• **RECORDS FOR PROCESSING**
..........
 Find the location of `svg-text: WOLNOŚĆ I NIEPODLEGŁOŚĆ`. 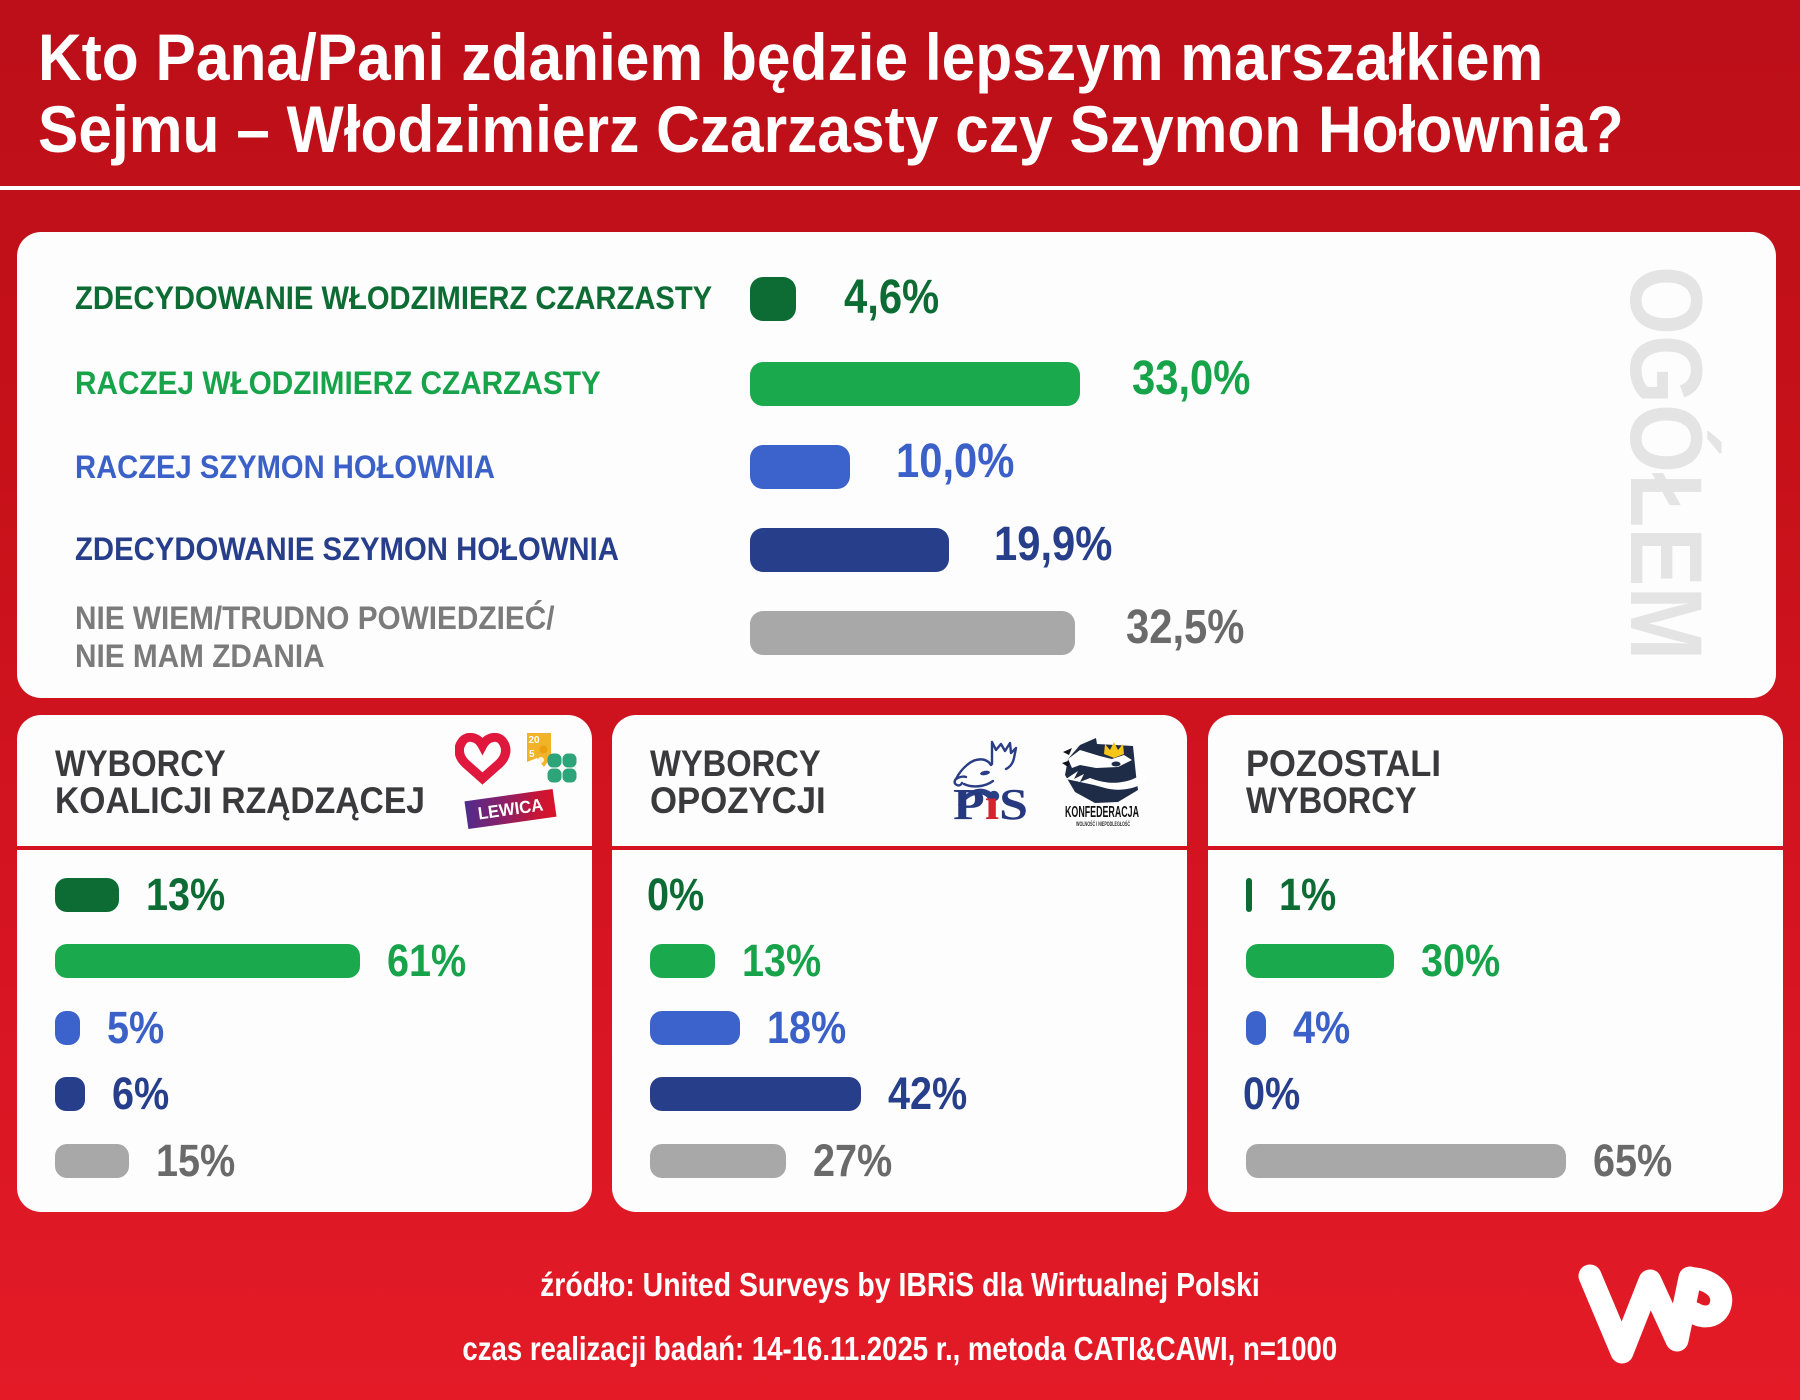

svg-text: WOLNOŚĆ I NIEPODLEGŁOŚĆ is located at coordinates (1103, 824).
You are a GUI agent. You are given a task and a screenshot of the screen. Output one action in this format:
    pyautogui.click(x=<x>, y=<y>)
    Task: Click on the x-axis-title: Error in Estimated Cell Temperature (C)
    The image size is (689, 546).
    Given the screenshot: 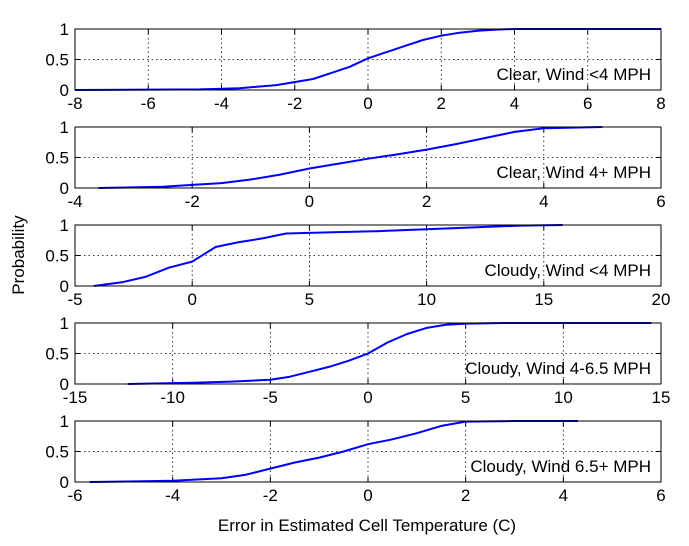 What is the action you would take?
    pyautogui.click(x=367, y=526)
    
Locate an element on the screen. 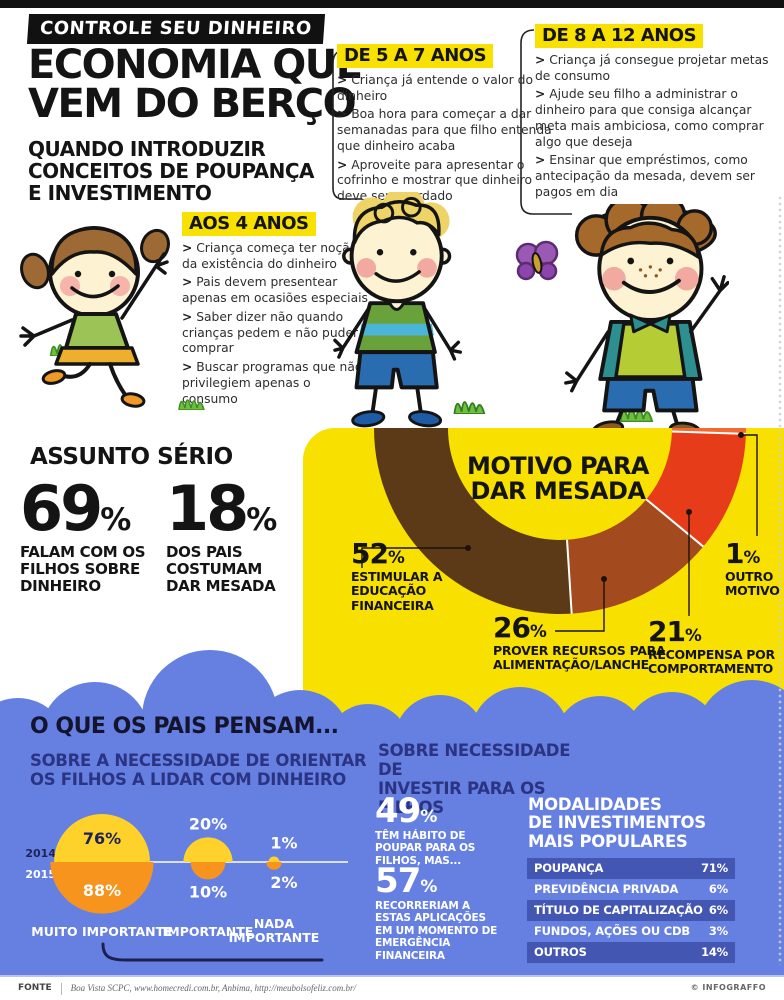  stat-69-value: 69% is located at coordinates (76, 508).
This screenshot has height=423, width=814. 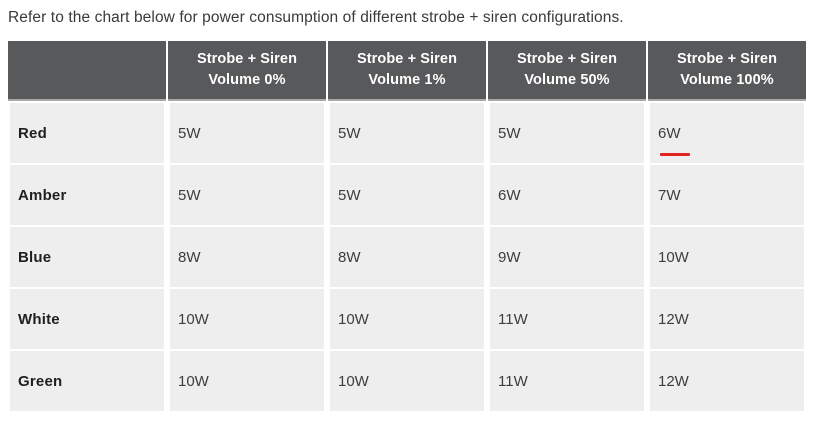 I want to click on cell-white-volume-50: 11W, so click(x=567, y=319).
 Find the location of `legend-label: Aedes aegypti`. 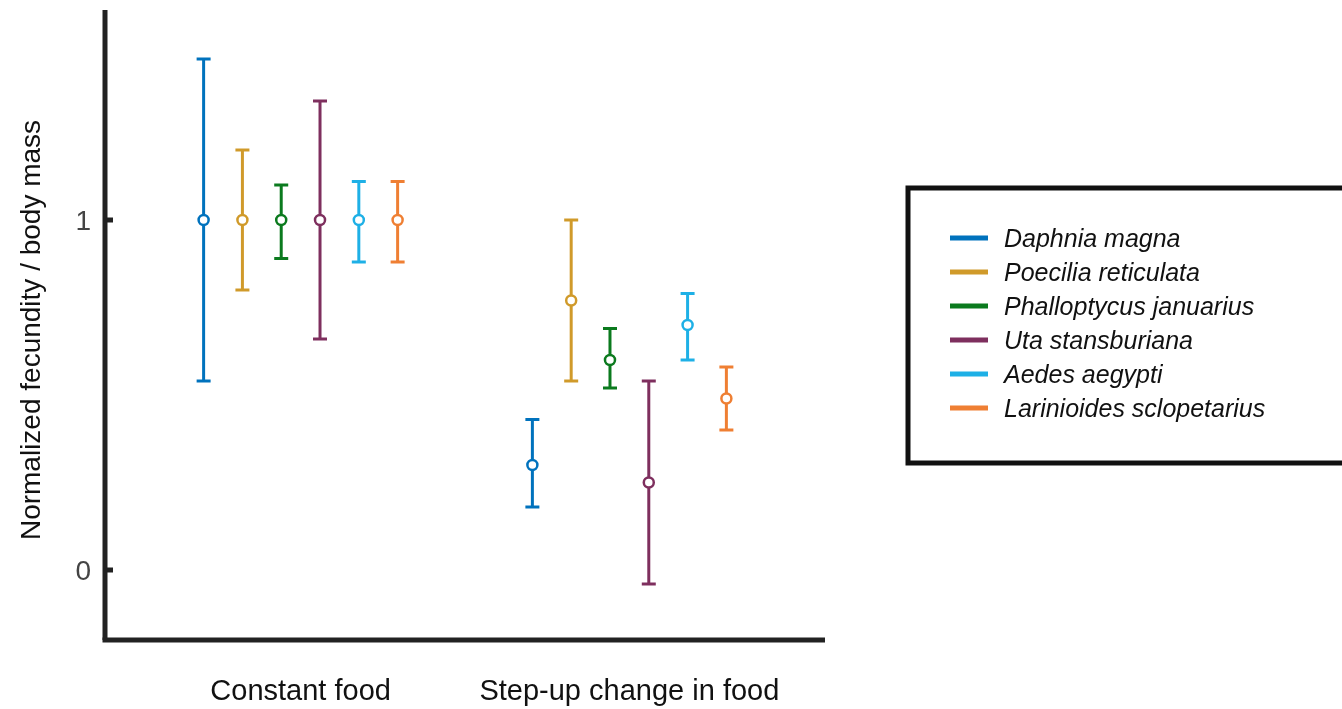

legend-label: Aedes aegypti is located at coordinates (1083, 374).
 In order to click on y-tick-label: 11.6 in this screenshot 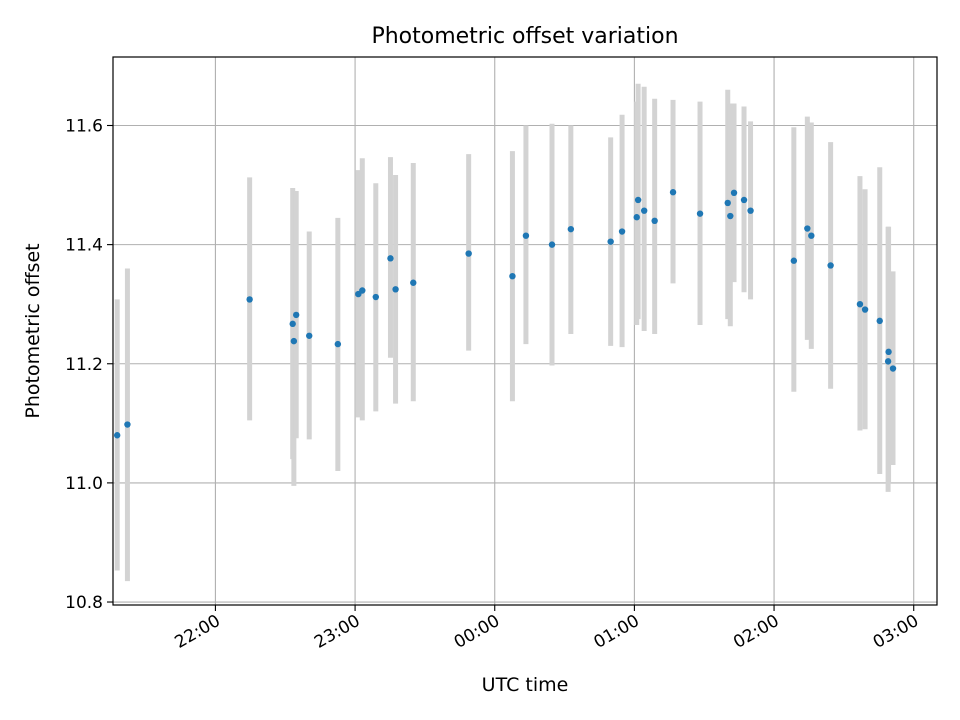, I will do `click(84, 127)`.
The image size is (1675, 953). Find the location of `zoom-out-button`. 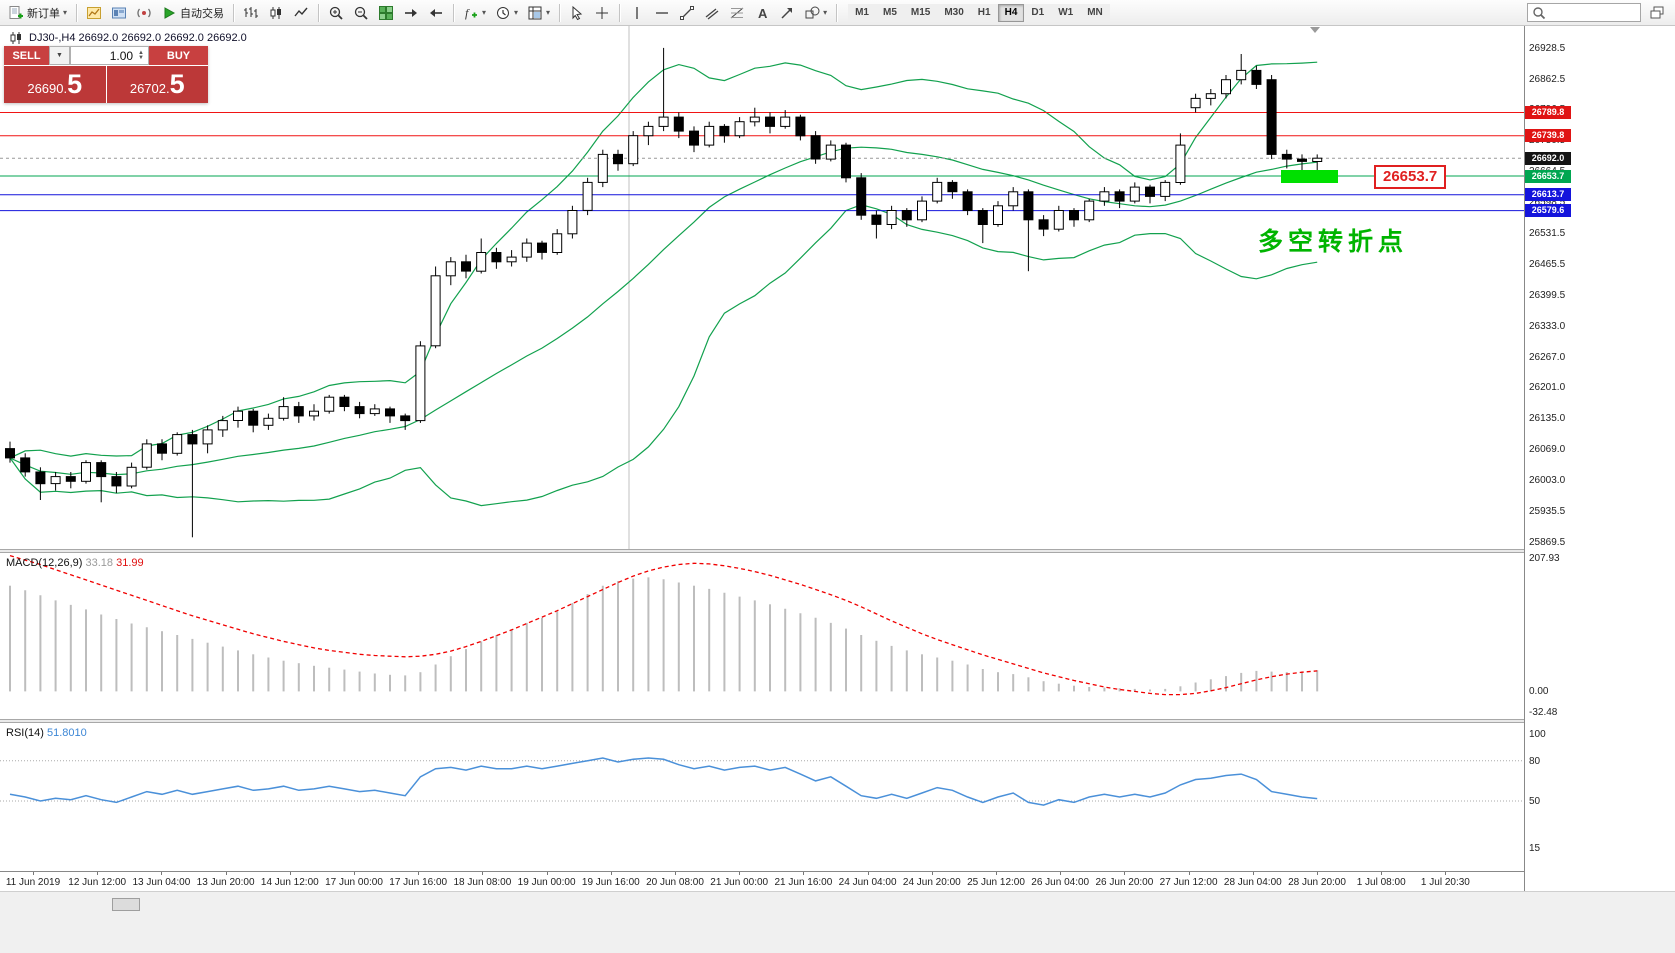

zoom-out-button is located at coordinates (361, 13).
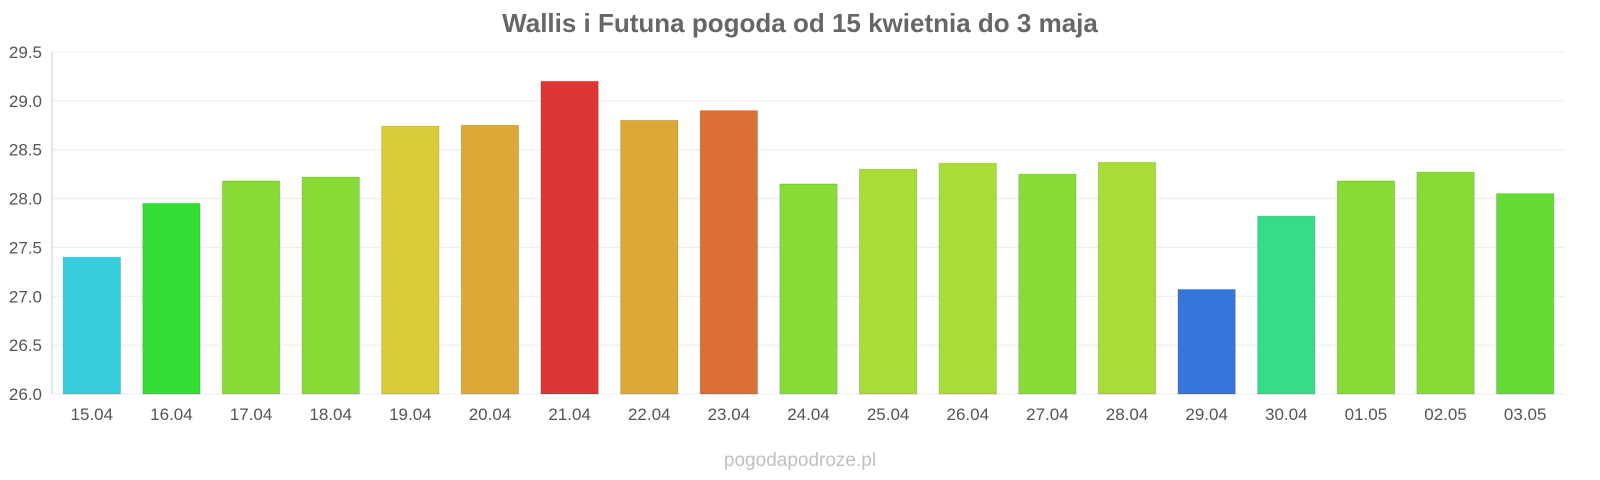 Image resolution: width=1600 pixels, height=480 pixels. I want to click on x-tick-label: 23.04, so click(730, 414).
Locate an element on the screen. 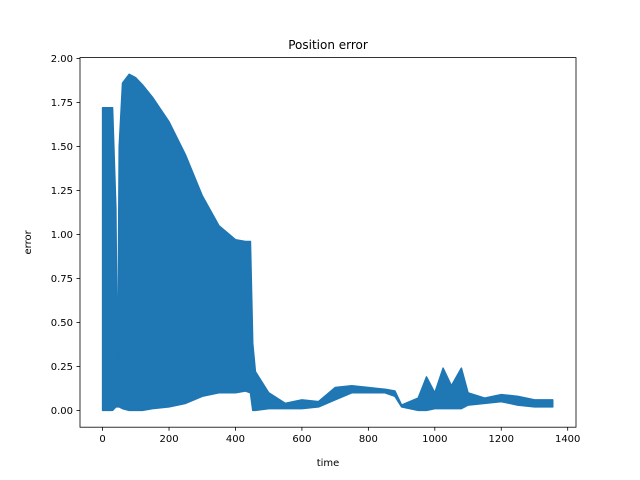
..........
• **PROBLEM REQUIREMENTS**
Swap "location" for "position" in the lines from the start of the records through the line containing "svg-text: WOLNOŚĆ I NIEPODLEGŁOŚĆ is", and change nothing else. Give only those lines, with the pictures left out.

• **OUTPUT FOR THIS EXERCISE**
 Find the position of `svg-text: WOLNOŚĆ I NIEPODLEGŁOŚĆ`. 

svg-text: WOLNOŚĆ I NIEPODLEGŁOŚĆ is located at coordinates (1103, 824).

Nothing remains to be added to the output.